Probiotics, by virtue of being microorganisms, have been studied for their effects in immune-modulated conditions. In this regard, they have generally been found to be of benefit in hyperinflammatory conditions. Enterococcus faecium is a probiotic that is similar to other lactic acid bacteria in that it can transiently colonize the intestine in humans and provide beneficial effects. One study examined this probiotic in a rat adjuvant-induced arthritis model (treated with methotrexate) which evokes a significant whole-body decrease in bone mineral density [70]. Interestingly, even though the probiotic by itself was not beneficial in the pathogenesis, in the presence of methotrexate, E. faecium treatment provided significant potentiation of the beneficial effect of the methotrexate treatment. Moreover, it also prevented whole-body bone mineral density loss in the arthritic rats. Similar anti-inflammatory effects equivalent to indomethacin treatment (non-selective cyclooxygenase inhibitor, a non-steroidal anti-inflammatory drug) have also been shown in collagen-induced arthritis (CIA) model in rats treated with Lactobacillus casei. Interestingly, while indomethacin suppressed all cytokines (pro and anti) broadly, L. casei inhibited pro-inflammatory cytokines TNFα and IL-6 and enhanced anti-inflammatory cytokine IL-10 [71••]. Probiotics also could be useful in conditions where there is a compromised immune system. For example, malnutrition in mice alters B-cell development in bone marrow, and treatment of these mice with Lactobacillus rhamnosus CRL 1505 reverses the negative effects of malnutrition thereby rendering the immune system to better fight against infection [72]. In addition, under conditions of acute graft-versus-host disease model, oral administration of L. rhamnosus GG before and after transplantation resulted in reduced disease as well as improved survival [73]. Although further studies are obviously necessary to determine if probiotics are safe in immunocompromised patients, it is possible that probiotics are safe in a broad cohort of healthy and patient populations.

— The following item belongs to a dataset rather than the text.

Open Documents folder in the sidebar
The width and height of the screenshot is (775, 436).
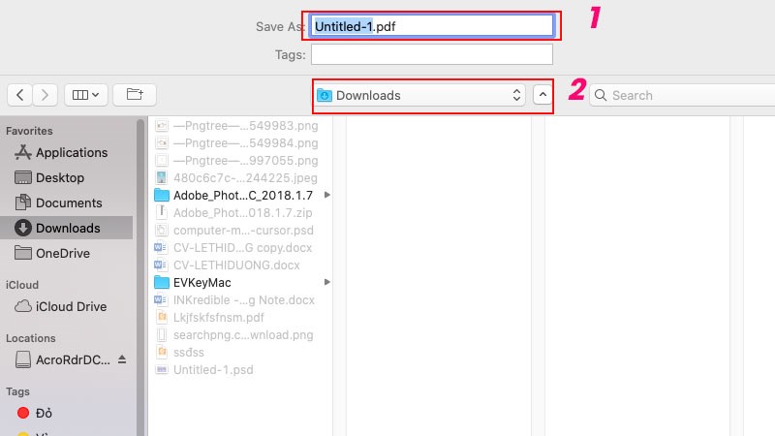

In addition to rodent models and poultry, effects of probiotics on bone health have also been tested in zebrafish models. Interestingly, addition of L. rhamnosus to normal zebrafish microflora leads to faster backbone calcification [74]. This was associated with stimulation of the insulin-like growth factor (IGF) system by L. rhamnosus. It would be interesting to test if these effects on the IGF system are also observed in rodent and humans. In different studies, L. rhamnosus was shown to regulate genes involved in osteocyte formation via MAPK1/3 pathway in zebrafish providing additional molecular mechanism [75].

Conclusions

There are many studies supporting a role for the gut and its microbiome in the regulation of bone density and health. Direct modulation of the quantity of bacteria present (through the use of antibiotics, germ-free mice) as well as addition of bacterial substrates (prebiotics) and addition of beneficial bacteria (probiotics) can affect measures of bone health and calcium metabolism. However, there is still much to learn regarding our understanding of the signaling pathways that link the microbiome and gut to skeletal health. Future studies should be directed at identification of the mechanisms by which the microbiome regulates osteoblast and osteoclast activities as a means for developing future natural treatments for osteoporosis. We envision that modulation of the intestine-microbiome interaction to improve bone health will play an important role in human health and allow physicians to reduce the dependence on current pharmacological interventions for osteoporosis (which can have unwanted side effects).